Il Pallonaro

Io Ibra: i clan dell’Inter, Calciopoli e il pianto di Moggi

Uscirà venerdi in Italia la autobiografia di Zlatan Ibrahimovic e vista l’ondata di curiosità e indiscrezioni crediamo che resterà poco nelle librerie. Lo svedese non poteva esser banale nel racconto di se stesso svelando ai suoi fan tanti aneddoti interessanti del suo passato con le maglie di Juventus e Inter. Proprio sulle eterne rivali si concentrano i nuovi particolari delle pagine scritte da Ibra dopo che nei giorni scorsi erano arrivate quelle su Guardiola e il Barcellona e ieri quelle sul Milan. Lo svedese racconta il suo arrivo in bianconero e il primo incontro con Moggi avvenuto a Montecarlo durante il Gran Premio, Ibra era accompagnato da Raiola definito “Mino non si può definire un grande atleta. È un ciccione. Luciano Moggi, in un completo elegantissimo, era alle prese con un grosso sigaro; si capiva subito che era un individuo di potere”.

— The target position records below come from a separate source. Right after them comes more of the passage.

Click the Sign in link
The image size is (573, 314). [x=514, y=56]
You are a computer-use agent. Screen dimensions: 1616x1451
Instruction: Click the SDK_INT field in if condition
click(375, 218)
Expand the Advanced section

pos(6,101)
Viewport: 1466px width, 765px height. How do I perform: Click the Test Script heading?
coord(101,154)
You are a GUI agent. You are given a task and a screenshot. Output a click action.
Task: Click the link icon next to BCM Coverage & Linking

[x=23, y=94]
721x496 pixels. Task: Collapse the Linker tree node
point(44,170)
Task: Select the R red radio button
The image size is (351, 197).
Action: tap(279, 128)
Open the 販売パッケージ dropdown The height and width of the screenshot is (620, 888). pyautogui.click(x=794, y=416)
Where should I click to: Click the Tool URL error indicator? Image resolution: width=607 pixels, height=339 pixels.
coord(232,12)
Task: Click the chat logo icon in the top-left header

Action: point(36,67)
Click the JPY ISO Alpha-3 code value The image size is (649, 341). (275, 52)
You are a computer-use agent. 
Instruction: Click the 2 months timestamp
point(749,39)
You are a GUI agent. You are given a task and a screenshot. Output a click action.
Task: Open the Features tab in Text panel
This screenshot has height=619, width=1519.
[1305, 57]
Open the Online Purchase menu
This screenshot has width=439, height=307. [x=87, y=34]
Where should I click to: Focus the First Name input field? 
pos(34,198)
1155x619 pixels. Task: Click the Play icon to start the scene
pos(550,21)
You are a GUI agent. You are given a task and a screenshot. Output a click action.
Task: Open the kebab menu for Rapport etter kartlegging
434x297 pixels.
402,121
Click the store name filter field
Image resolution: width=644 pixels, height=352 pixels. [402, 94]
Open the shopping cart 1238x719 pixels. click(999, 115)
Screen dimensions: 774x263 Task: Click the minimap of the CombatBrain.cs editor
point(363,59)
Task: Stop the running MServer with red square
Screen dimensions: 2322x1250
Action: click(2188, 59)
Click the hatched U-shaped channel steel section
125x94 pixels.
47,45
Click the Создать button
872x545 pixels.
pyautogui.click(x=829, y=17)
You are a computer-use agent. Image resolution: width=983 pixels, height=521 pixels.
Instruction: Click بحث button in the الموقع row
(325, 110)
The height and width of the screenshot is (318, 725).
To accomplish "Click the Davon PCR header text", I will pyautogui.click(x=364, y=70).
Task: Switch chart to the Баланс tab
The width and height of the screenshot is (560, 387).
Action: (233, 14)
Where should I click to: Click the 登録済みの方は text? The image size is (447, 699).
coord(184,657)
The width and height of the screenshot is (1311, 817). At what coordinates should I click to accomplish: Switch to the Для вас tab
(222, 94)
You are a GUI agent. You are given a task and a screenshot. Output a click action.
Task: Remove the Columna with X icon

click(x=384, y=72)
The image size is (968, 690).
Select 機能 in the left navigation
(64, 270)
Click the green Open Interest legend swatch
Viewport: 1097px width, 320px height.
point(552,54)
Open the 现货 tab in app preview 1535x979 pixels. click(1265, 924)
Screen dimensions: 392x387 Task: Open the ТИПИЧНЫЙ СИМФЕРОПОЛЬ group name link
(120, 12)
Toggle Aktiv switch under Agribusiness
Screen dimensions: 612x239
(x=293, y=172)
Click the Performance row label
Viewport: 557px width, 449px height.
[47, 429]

Ibrahimovic e Cassano | ©Valerio Pennicino/Getty Images
Calciopoli “Erano balle, almeno per la gran parte. Arbitri che ci favorivano? Ma andiamo! Avevamo lottato duramente, là in campo. Avevamo rischiato le nostre gambe, e senza avere nessun aiuto dagli arbitri, queste sono cazzate” Il pianto di Moggi La Juventus volava verso la conquista del secondo scudetto e Ibrahimovic era oramai diventato una certezza del campionato italiano e il fiore all’occhiello del dream team di Fabio Capello. La dirigenza indì una riunione con i giocatori nel corso della quale Moggi scoppiò in lacrime “Vidi Luciano Moggi cominciare a piangere davanti a noi durante lo scandalo di Calciopoli. Il mondo si era rovesciato. Noi stavamo portando a casa il secondo scudetto consecutivo e ci hanno tirato nel fango. Gli arbitri non ci favorivano, eravamo semplicemente i migliori e ci dovevano affondare, ecco la verita”. Il periodo all’Inter. La principale conseguenza del Processo a Calciopoli fu il suo passaggio all’Inter. Lo svedese sin dal suo arrivo intuì qualche problema di troppo nello spogliatoio spaccato tra i argentini, brasiliani e tutti gli altri. “La vera sfida era rompere quei cazzo di gruppetti. Li odiai fin dal primo giorno tutte le squadre rendono molto meglio quando fra i giocatori c’è coesione. All’Inter era l’opposto”. Ibra racconta che fu lui in persona a recarsi da Moratti per cercare una soluzione “Bisogna rompere questi dannati clan. Non possiamo vincere se lo spogliatoio non è unito”. L’ultima battuta su Cassano a dimostrazione dell’affiatamento tra i due anche fuori dal rettangolo verde “Cassano ha un po’ la fama del bad boy come me. Ma ha una meravigliosa qualità nel suo gioco. Mi piace davvero, e con lui siamo diventati una squadra ancora migliore”.